一番多い原材料の産地を表示
少し前から加工食品の食品表示が変わったことにお気付きでしょうか。以前と異なる点はいくつかありますが、一番大きく変わったのは原料原産地名表示です。
これまでは特定の食品群、および特定の品目のみに表示義務がありましたが、全ての加工食品で表示されることになりました。ただし対象となるのは、一番多い原材料のみです。
一番多い原材料が生鮮食品の場合は、その産地が表示されます。一番多い原材料が加工食品の場合は、原則としてその製造地が表示されます。
原材料名 豚肉(アメリカ産、国産)、豚脂肪、・・

例1の場合、豚肉の産地はアメリカと日本でアメリカ産の割合が多いことになります。
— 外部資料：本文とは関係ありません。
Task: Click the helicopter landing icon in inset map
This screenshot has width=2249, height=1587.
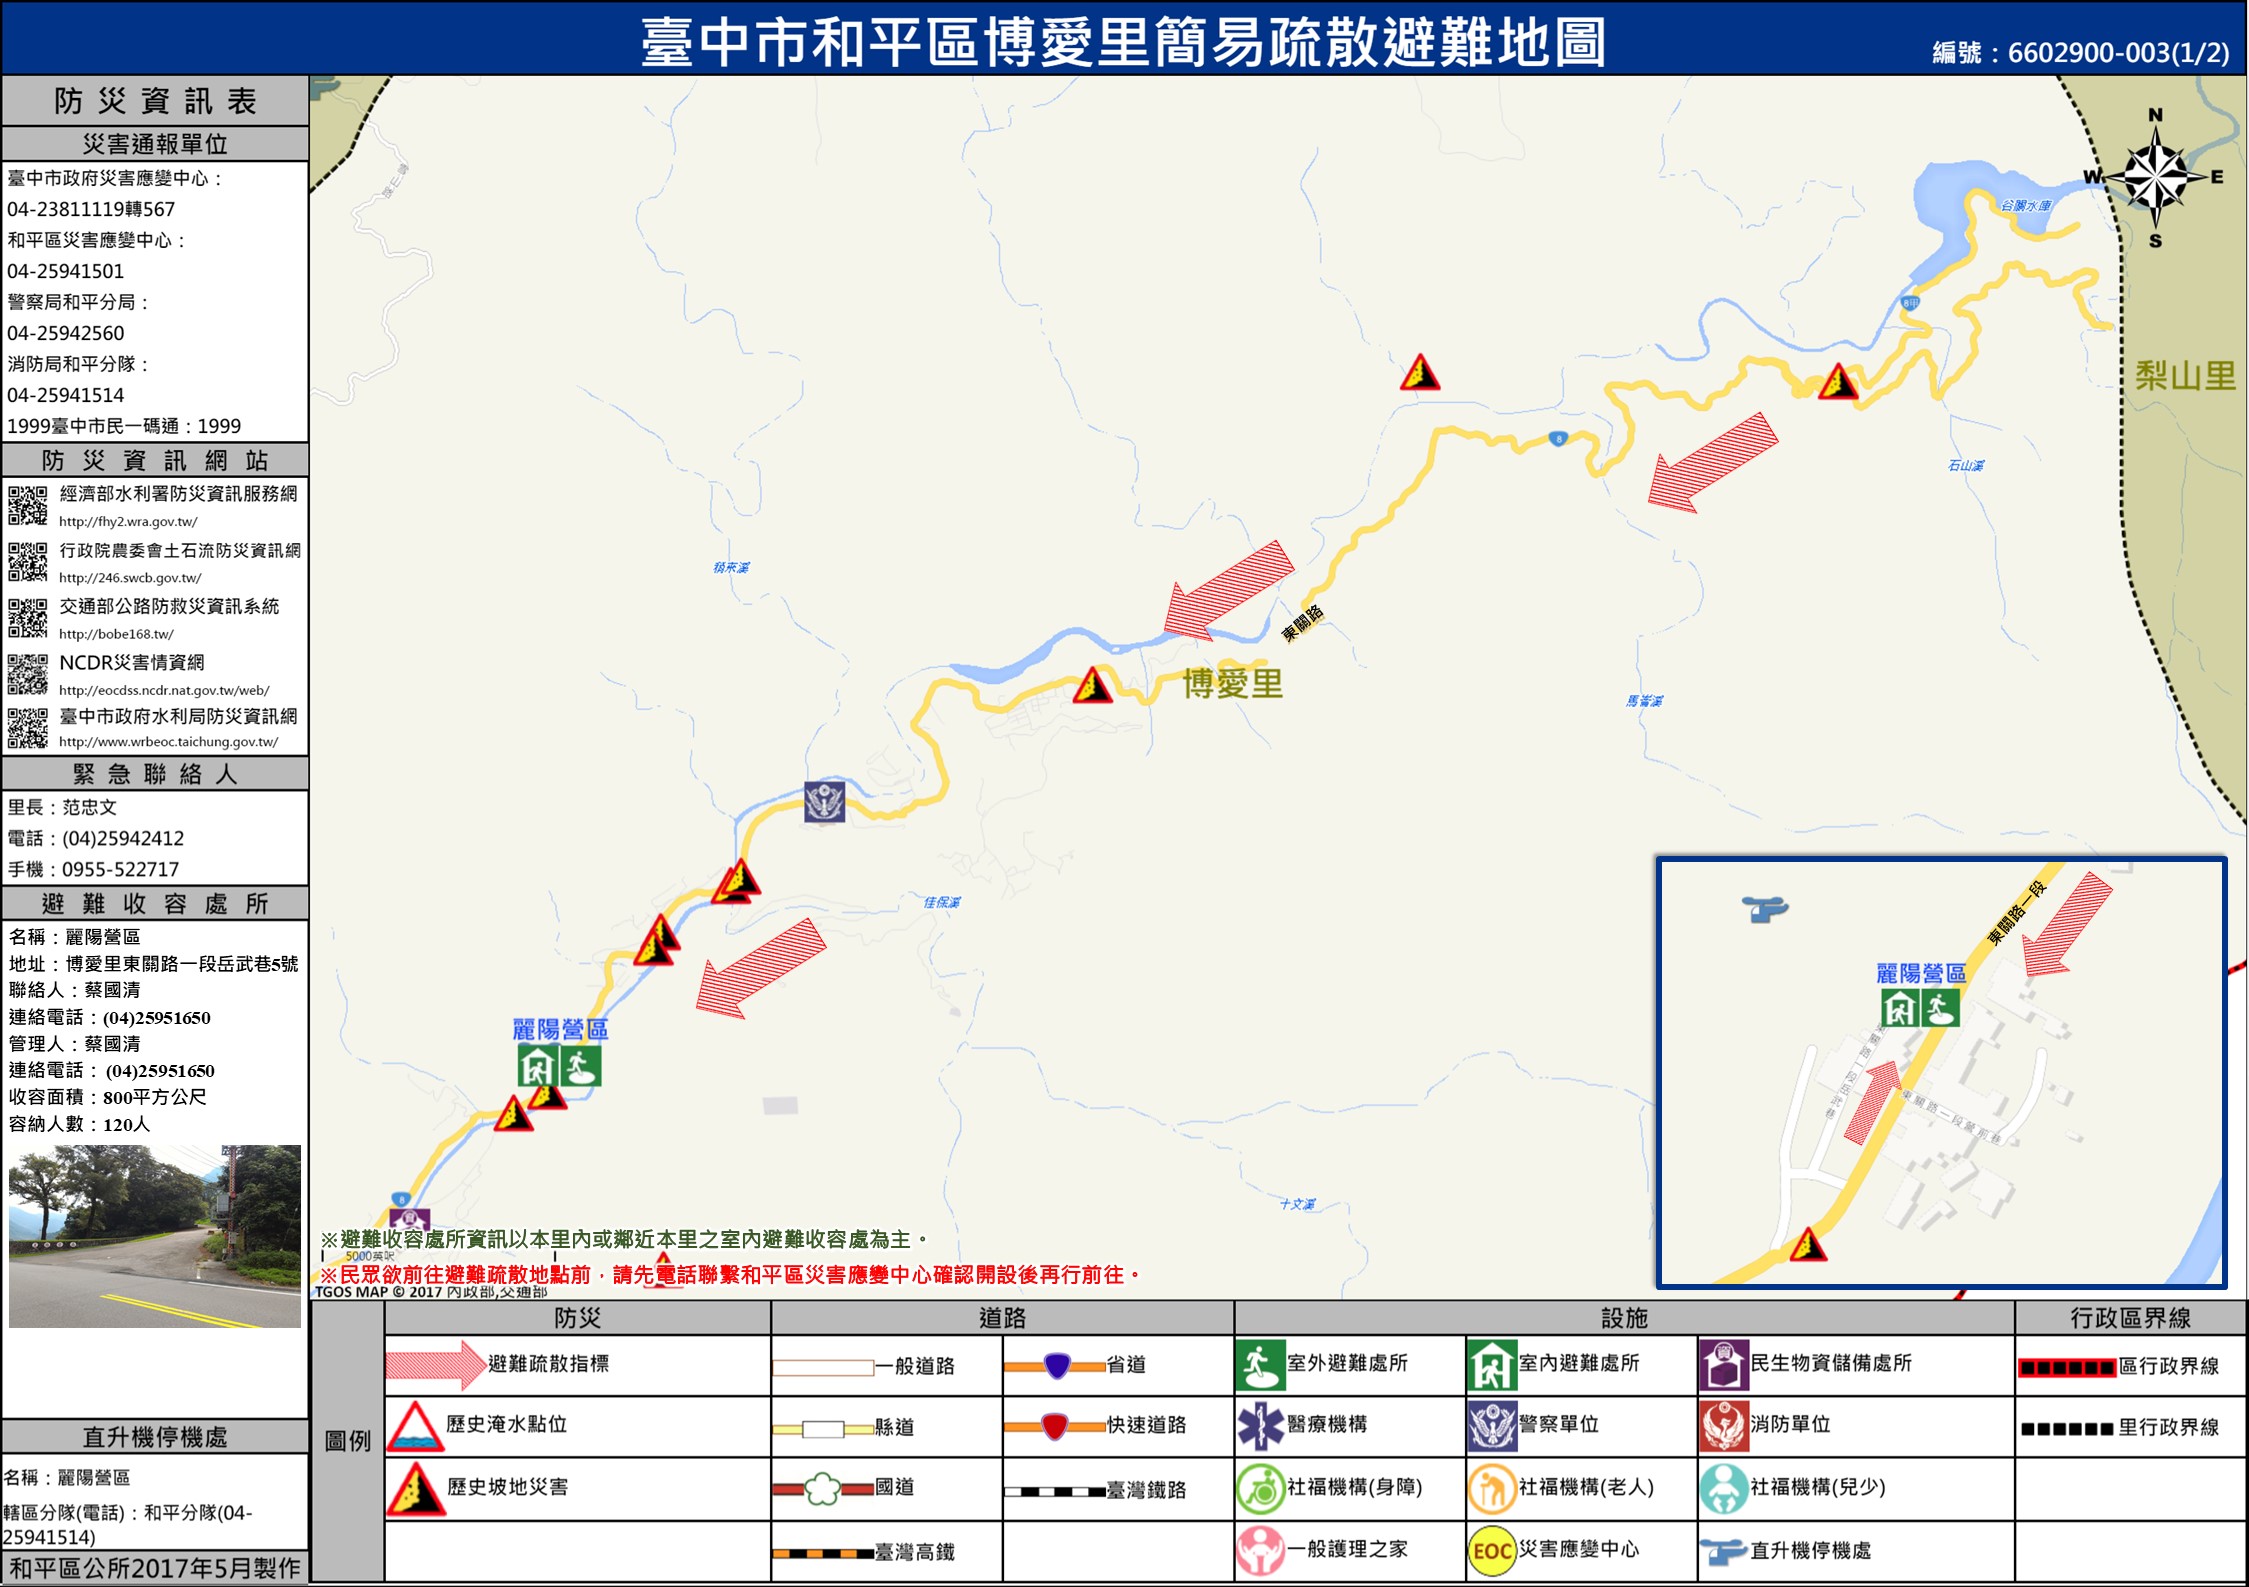Action: tap(1764, 909)
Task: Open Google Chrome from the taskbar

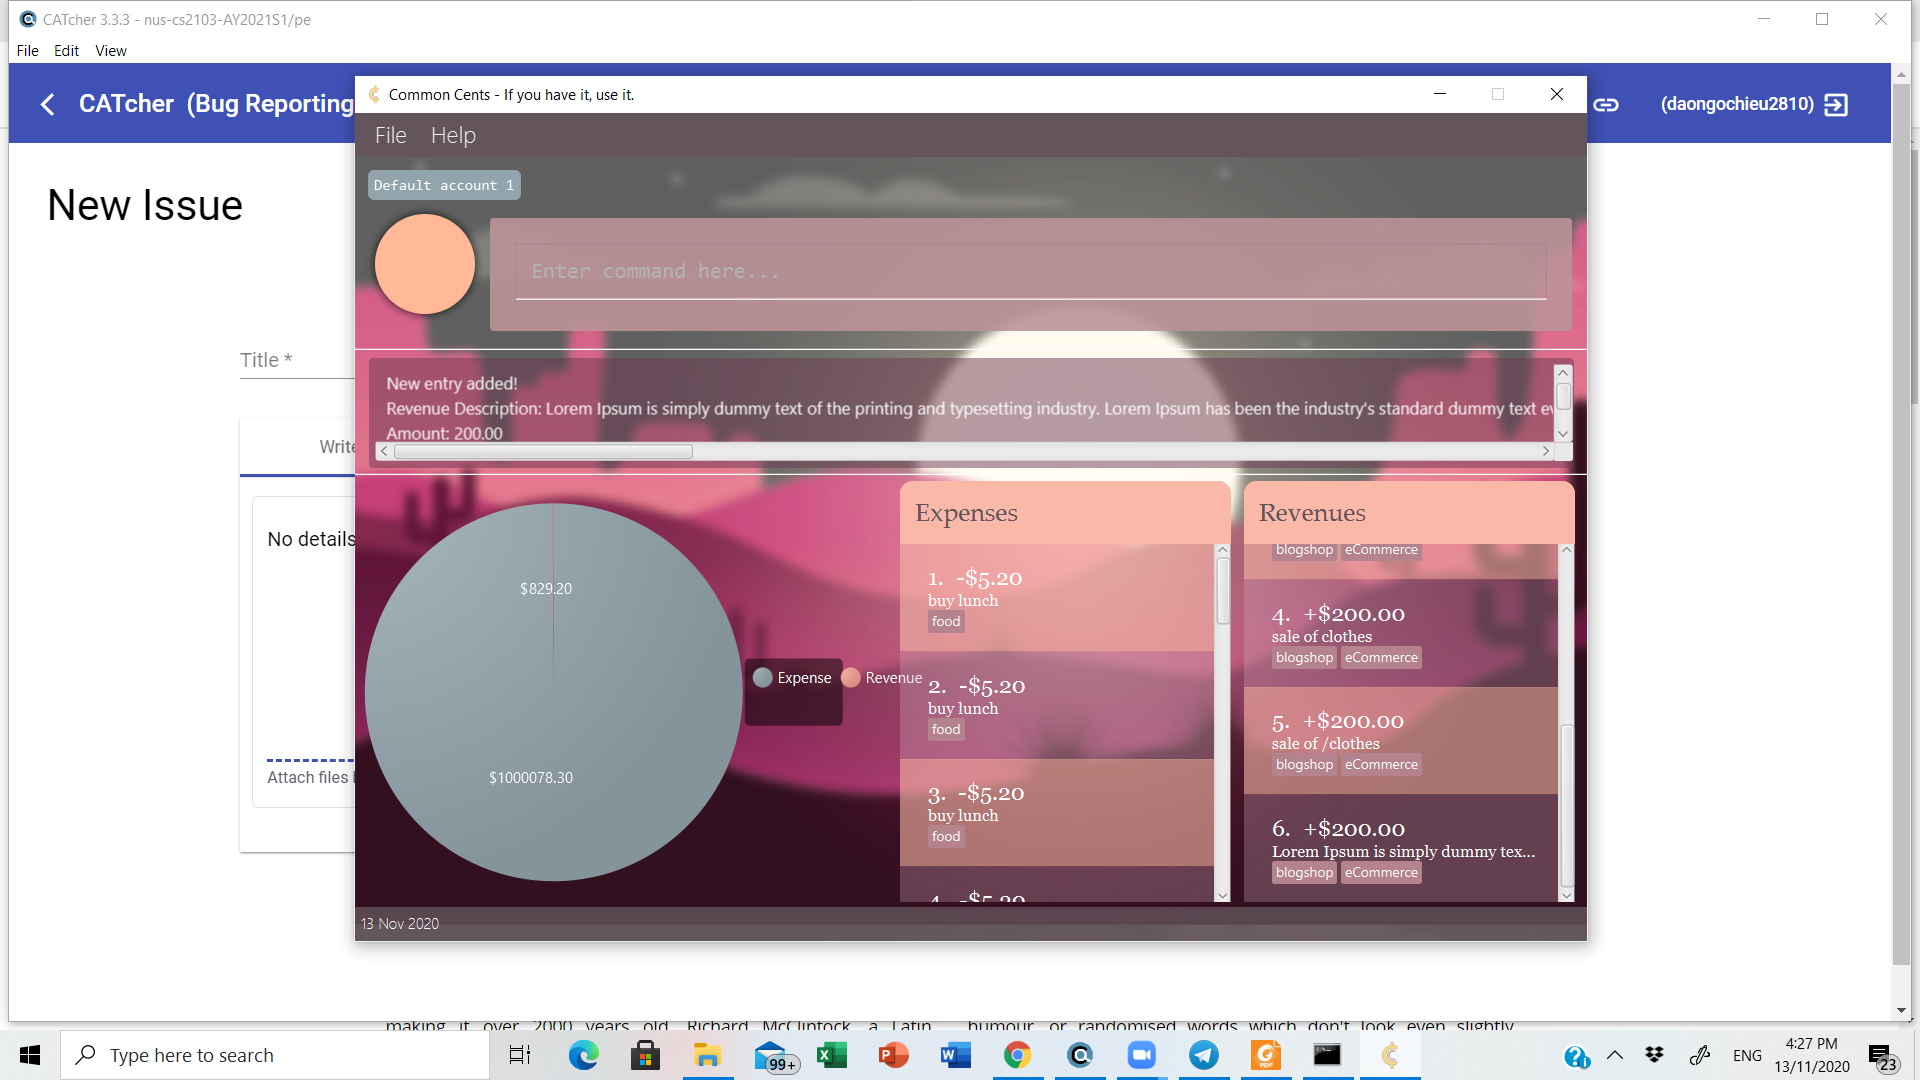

産地が3か国以上の場合は、例えば豚肉(輸入、国産)、豚肉(輸入)などとなります。
原材料名 小麦粉(国内製造)、発酵種、砂糖

例2の場合、小麦粉の製造が国内で行われたことが分かります。ただし国産の小麦が原料なのか、外国産の小麦が原料なのかは分かりません。
知りたい情報が十分得られない
この表示法を皆さんはどう思いますか。食品表示は、消費者が商品を選ぶ際にに役立つものでなければいけませんが、これでは十分な情報が得られないように思います。
特に問題なのは例2のケースです。一番多い原材料が加工食品であっても、その主原材料の産地を表示すべきではないでしょうか。実際、『小麦粉(小麦(国産))』という表記も可能です。ただし、業界ごとに表示ルールを定めている所もあるようで、メーカーとしてはプラスの情報として本当は記載したいであろう内容のことを、実際には表示していないこともあります。
その場合は、原材料表示以外の場所に「国産小麦のパン」とか「国産小麦を30%使用」とか記載されていることが多いようです。くれぐれも、国内製造は国産原料を意味しないということにご注意ください。